Insights Auctioning personal data: European court clarifies the status of IAB Europe’s Transparency and Consent Framework under GDPR


The Court of Justice of the EU has found that information recording users’ consents and marketing preferences held within IAB Europe’s system for auctioning data for advertising purposes constitutes personal data, and for which IAB Europe is a joint data controller, under GDPR.

As explained in the Court’s press release, when a user consults a website or application containing advertising space, companies, brokers and advertising platforms – which represent thousands of advertisers – can bid in real time, behind the scenes, to acquire that advertising space in order to display advertisements there which are tailored to the user’s profile. However, before such targeted advertisements can be displayed, it is necessary to obtain the user’s prior consent to the collection and processing of his or her data (concerning, for example, his or her location, age and search and recent purchase history).
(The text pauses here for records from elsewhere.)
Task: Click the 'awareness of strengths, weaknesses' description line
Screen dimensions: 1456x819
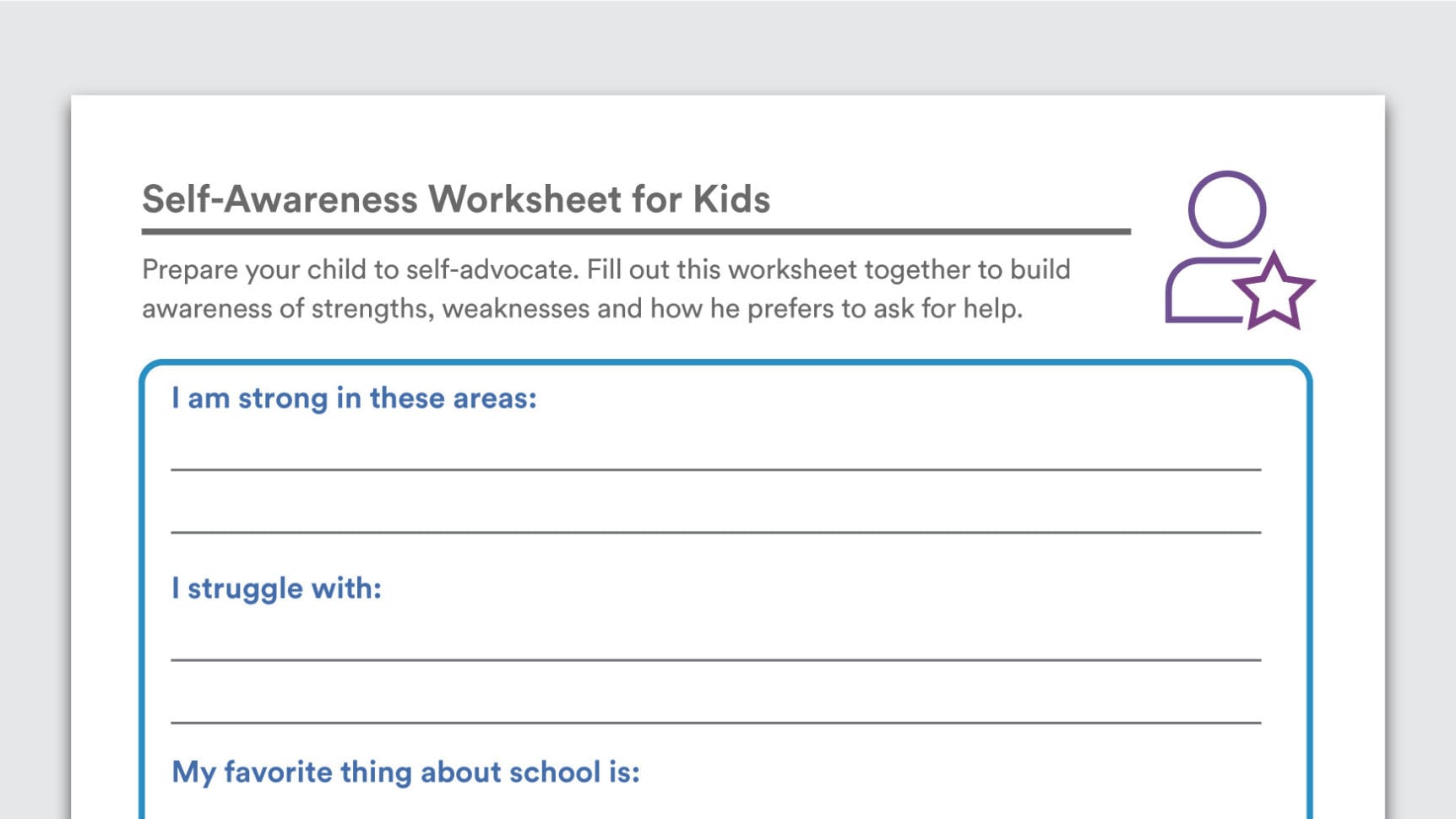Action: coord(365,308)
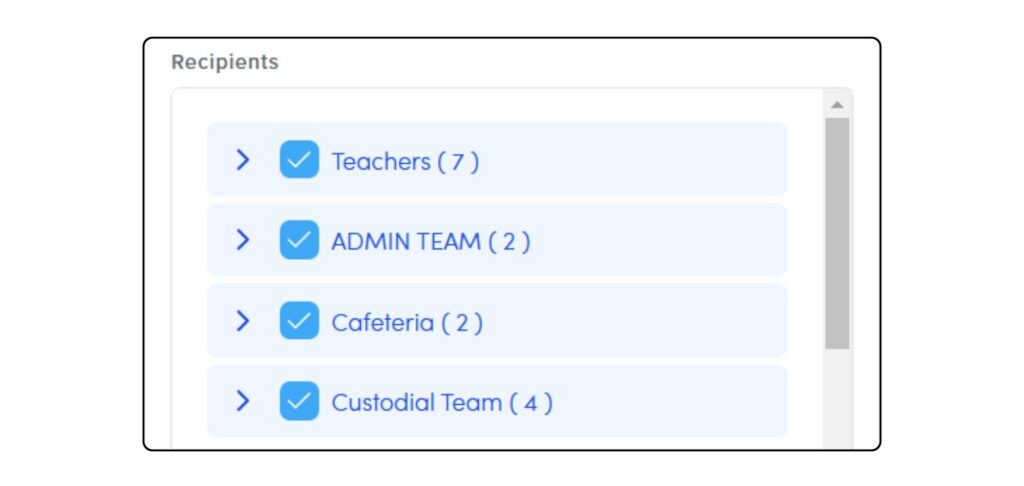Click the scrollbar up arrow
The height and width of the screenshot is (486, 1024).
coord(837,105)
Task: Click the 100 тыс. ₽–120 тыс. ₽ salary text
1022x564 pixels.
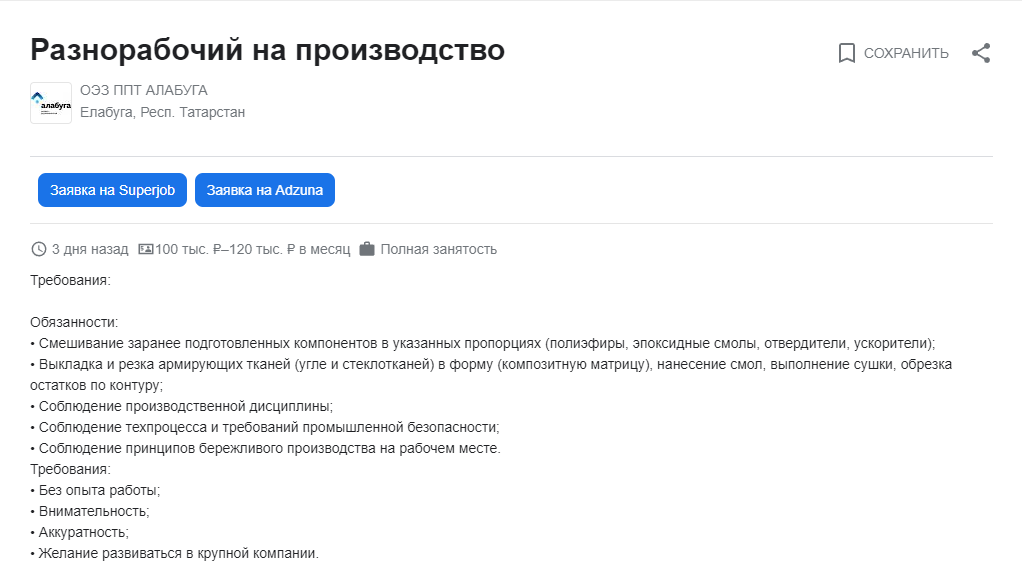Action: (253, 249)
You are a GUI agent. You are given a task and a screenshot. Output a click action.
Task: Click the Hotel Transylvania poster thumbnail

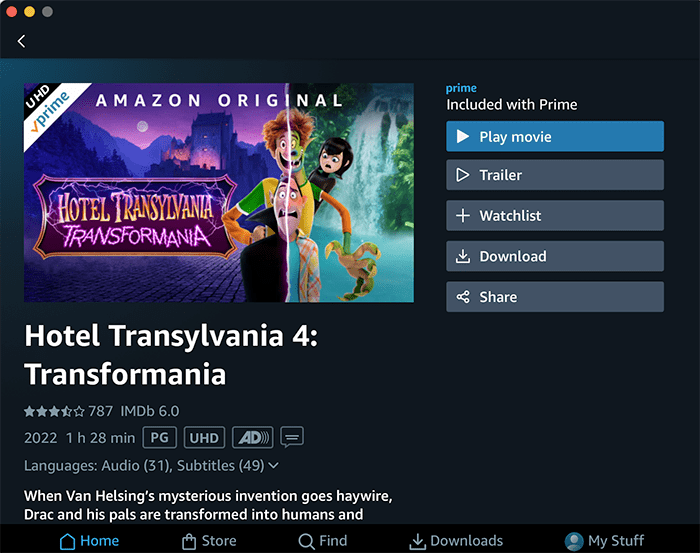(x=219, y=192)
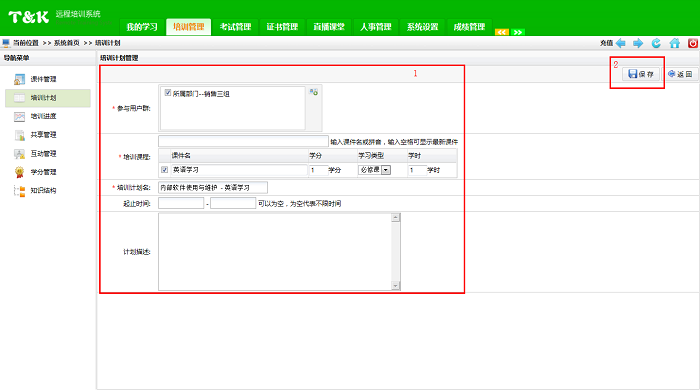Open 共享管理 sidebar item
Viewport: 700px width, 391px height.
pos(43,135)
IAB Europe, a body based in Belgium representing the EU digital advertising sector, offers a solution, the Transparency and Consent Framework, which encodes and stores users’ advertising preferences in a string composed of a combination of letters and characters (“Transparency and Consent String” or “TC String”), which is shared with personal data brokers and advertising platforms so that they know to what the user has consented or objected. A cookie is also placed on the user’s device.  According to the Press Release, when they are combined, the TC String and the cookie can be linked to that user’s IP address.  IAB Europe considers that its framework ensures the bidding system is GDPR-compliant.

In a reference from the Belgian court for a preliminary ruling on certain questions, the Court of Justice of the EU has confirmed that it agrees with the findings of the Belgian Data Protection Authority, namely that the TC String contains information concerning an identifiable user and therefore constitutes personal data within the meaning of the GDPR. Where the information contained in a TC String is associated with an identifier, such as the IP address of the user’s device, that information may make it possible to create a profile of that user and to identify him or her. It is not relevant whether IAB Europe can itself combine this information to profile users; it is enough that it is in possession of means reasonably likely to identify those users on the basis that it is able to demand access to some of its members’ TC String information.

Further, IAB Europe must be regarded as a “joint controller” within the meaning of the GDPR, even when it has no access to the data concerned. Subject to the verifications which are for the Belgian court to carry out, IAB Europe appears to exert influence over data processing operations when the consent preferences of users are recorded in a TC String, and to determine, jointly with its members, both the purposes of those operations and the means behind them. However, IAB Europe cannot be regarded as a controller, within the meaning of the GDPR, in respect of data processing operations occurring after the consent preferences of users are recorded in a TC String (e.g. digital advertising, audience measurement or content personalisation).

On its website, IAB Europe states that it welcomes the ruling which provides clarity over the concepts of personal data and joint controllership.